Ecran, dis-moi qui est la plus belle

nelopee

T'es qu'une ombre migrante sur le net, tu hantes le réseau et tu m'électrifies.

C'est comme si on avait le droit à une deuxième vie qu'on pouvait arranger comme bon nous semble, en lisser les bords pour la rendre plus présentable. 

Les heures de la journée passent mais Anna ne l'habite pas réellement. Anna, elle n'est plus là. Son corps est posté devant son écran et elle reste longtemps sans bouger, elle a de l'entraînement. C'est son esprit qui vagabonde virtuellement, à la recherche des frissons d'une aventure qu'elle ne pourra jamais vivre dans la réalité.

Sa spécialité c'est les réseaux sociaux, même si sa vie sociale en elle-même est bien peu remplie ces temps-ci. Alors elle ment, elle en rajoute. Le but final étant toujours de plaire, de récolter le Saint Like qui nous sauve de la disgrâce et mesure notre pedigree aux yeux des autres. Cependant Facebook l'a lassée. Ce site est créé pour se faire aimer mais à force de s'y perdre à tort on finit par être dégoûtée de sa personne.  

Alors elle a trouvé d'autre moyens de perdre son temps. Twitter, Tumblr, Pinterest, Instagram... Tous ses rêves sont correctement organisés, soigneusement classés. Cela la détend, ouvre son âme à de nouveaux horizons, mais l'empêche de vivre ceux qu'elle peut toucher. 

Elle n'a que 13 ans la première fois qu'elle laisse un message sur un forum pour ados. Elle a appris l'humour et la répartie au milieu des trolls de bas étages et des tirades de haut niveau de ces gens dont elle n'a jamais vu le visage. Il y a eu ce garçon tellement cynique, tellement plus vieux qu'elle aussi, qui lui a dit toi, t'es pas conne pour ton âge. Cela lui est apparu comme le plus beau compliment du monde à l'époque. Pourtant Anna l'était, conne, oh qu'elle l'était.

Elle a eu des amis virtuels, oui. Des filles à qui elle a tout raconté. Des garçons avec qui elle s'est bien marrée. De jolies discussions. De nombreuses nuits blanches passées à plisser les yeux devant un écran trop lumineux pour chatter. Mais cela n'a jamais bien duré. Elle est simplement incapable de garder le contact. C'est facile, jamais culpabilisant: il suffit de devenir soudainement silencieuse et d'oublier.

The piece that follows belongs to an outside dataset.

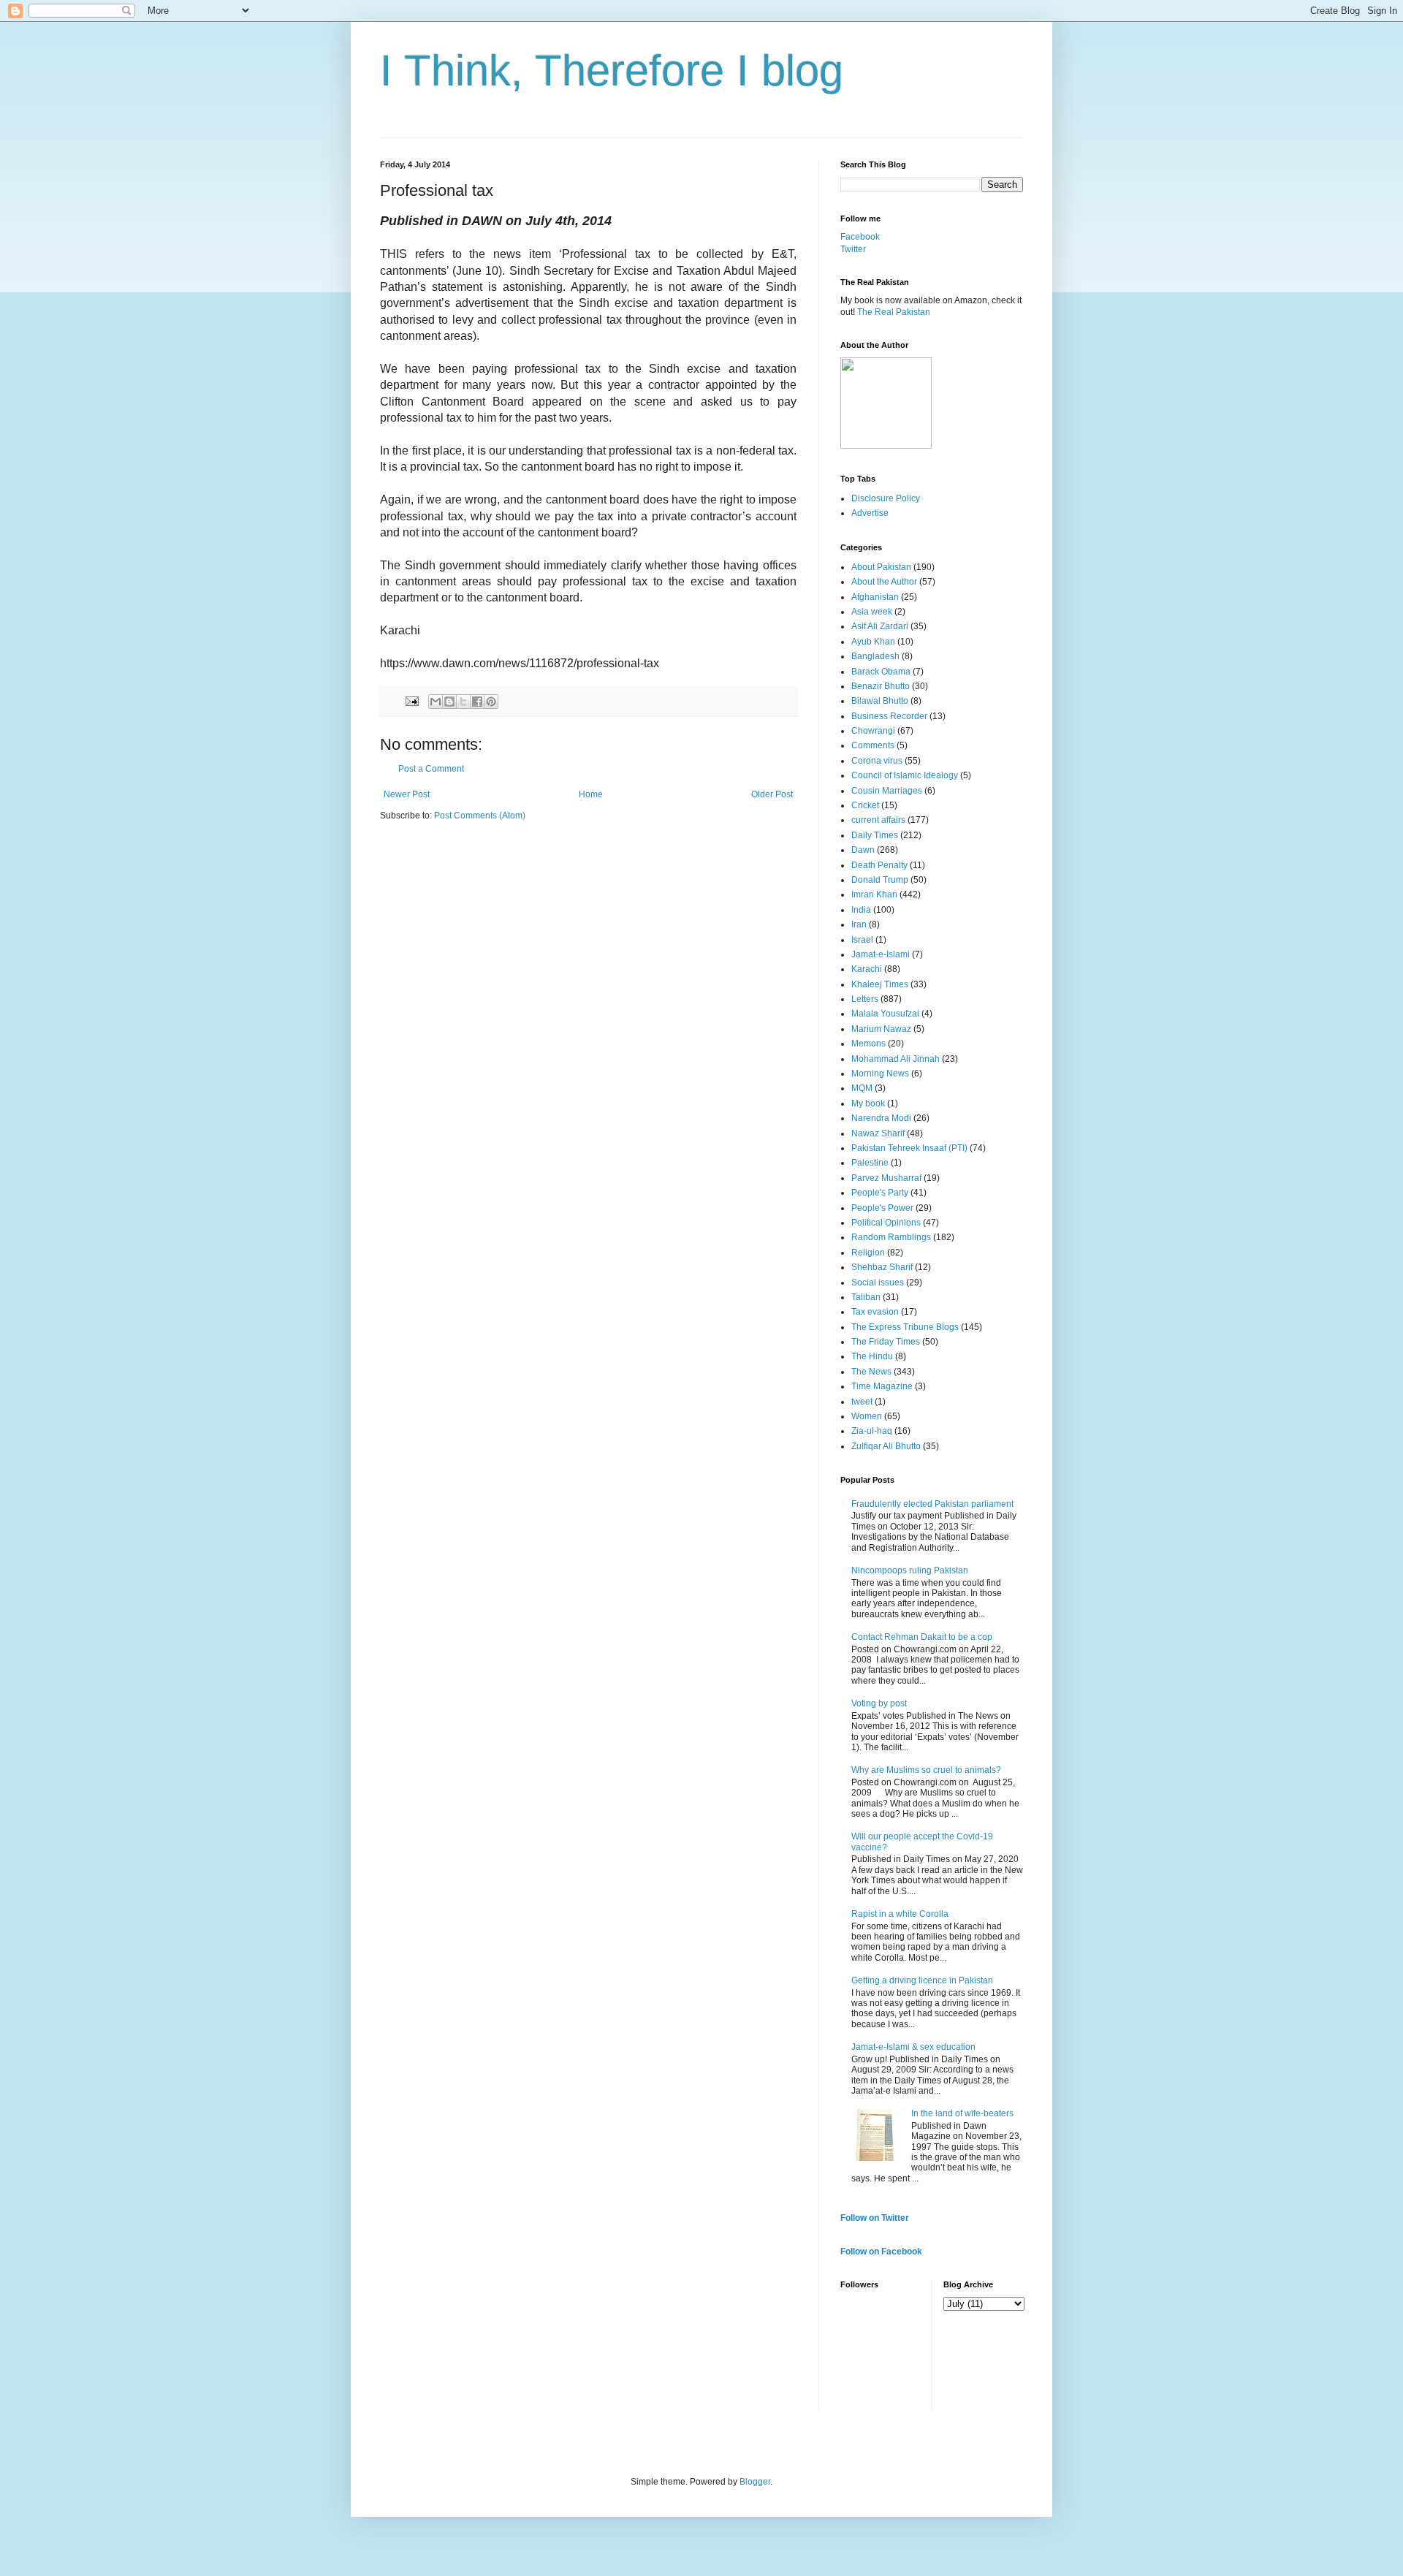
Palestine (870, 1163)
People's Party (879, 1193)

Et puis cela a évolué. En grandissant, Anna a passé le cap des conversations qui tournent en rond, elle souhaite plus. Elle se sent tellement seule, elle explose de l'intérieur mais personne ne comprend, personne ne l'écoute. Et y'a lui, ce beau garçon de son âge qui lui fait des compliments, des sous-entendus et elle rentre dans son jeu. Elle n'est ni la première ni la dernière mais elle s'en fout. Elle se sent un peu unique, un peu privilégiée pour la première fois de sa vie. 

Alors Anna a enlevé le haut, enlevé le bas, elle a tout montré, et lui aussi. Et puis est venue la honte, la vraie. Ces photos, Anna, elle ne se reconnaît pas, elle n'est pas cette fille. Alors elle a fait ce qu'elle sait faire le mieux. Elle a coupé les ponts. Elle est restée silencieuse à ses relances. Plus de notifications. Il a laissé tomber. Elle ne sait même pas si elle est soulagée ou déçue.

Anna ne sait plus rien. La petite fille s'est perdue.